Expert One-on-One: Oracle: Pt. 4

Thursday Oct 11th 2001 by DatabaseJournal.com Staff
Share:

This fourth and final installment looks at making the database run faster and the DBA-developer relationship.

How Do I Make it Run Faster?

The question in the heading is one I get asked all the time. Everyone is looking for the fast = true switch, assuming 'database tuning' means that you tune the database. In fact, it is my experience that more than 80 percent (frequently much more, 100 percent) of all performance gains are to be realized at the application level — not the database level. You cannot tune a database until you have tuned the applications that run on the data.

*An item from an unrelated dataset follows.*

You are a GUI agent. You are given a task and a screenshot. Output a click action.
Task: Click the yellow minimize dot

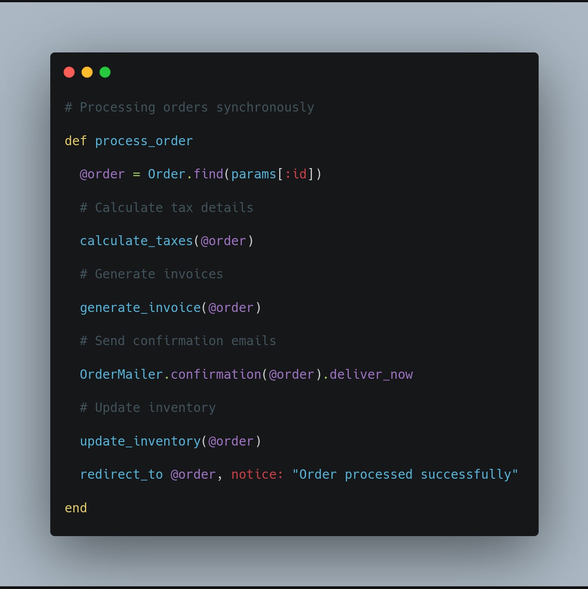click(x=87, y=72)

As time goes on there are some switches we can 'throw' at the database level to help lessen the impact of egregious programming blunders. For example, Oracle 8.1.6 adds a new parameter, CURSOR_SHARING=FORCE. This feature implements an 'auto binder' if you will. It will silently take a query written as SELECT * FROM EMP WHERE EMPNO = 1234 and rewrite it for us as SELECT * FROM EMP WHERE EMPNO = :x. This can dramatically decrease the number of hard parses, and decrease the library latch waits we discussed in the Architecture sections — but (there is always a but) it can have some side effects. You may hit an issue (a.k.a. 'bug') with regards to this feature, for example in the first release:

ops$tkyte@ORA8I.WORLD> alter session set cursor_sharing=force;
Session altered.

ops$tkyte@ORA8I.WORLD> select * from dual where dummy='X'and 1=0;
select * from dual where dummy='X'and 1=0
                               *
ERROR at line 1:
ORA-00933: SQL command not properly ended

ops$tkyte@ORA8I.WORLD> alter session set cursor_sharing=exact;
Session altered.

ops$tkyte@ORA8I.WORLD> select * from dual where dummy='X'and 1=0;
no rows selected

The way they rewrote the query (because of the lack of whitespace between 'X' and the word AND) didn't work in 8.1.6. The query ended up being:

select * from dual where dummy=:SYS_B_0and :SYS_B_1=:SYS_B_2;

The key word AND became part of the bind variable :SYS_B_0. In 8.1.7, however, this query is rewritten as:

select * from dual where dummy=:”SYS_B_0”and :”SYS_B_1”=:”SYS_B_2”;

This works syntactically but might negatively affect your program's performance. For example, in the above, notice how 1=0 (also False) is rewritten to be :”SYS_B_1” = :”SYS_B_2”. The optimizer no longer has all of the information at parse time, it can no longer see that this query returns zero rows (before it even executes it). While I don't expect you to have lots of queries with 1=0 in them, I would expect you to have some queries that do use literals in them on purpose. You may have a column with very skewed values in it, for example 90 percent of the values of the column are greater than 100, 10 percent are less then 100. Further, 1 percent is less then 50. You would want the query:

select * from t where x < 50;

to use an index, and the query:

select * from t where x > 100;

to not use an index. If you use CURSOR_SHARING = FORCE, the optimizer will not have the 50 or 100 values to consider when optimizing — hence it will come up with a generic plan that probably does not use the index (even if 99.9 percent of your queries are of the type WHERE x < 50).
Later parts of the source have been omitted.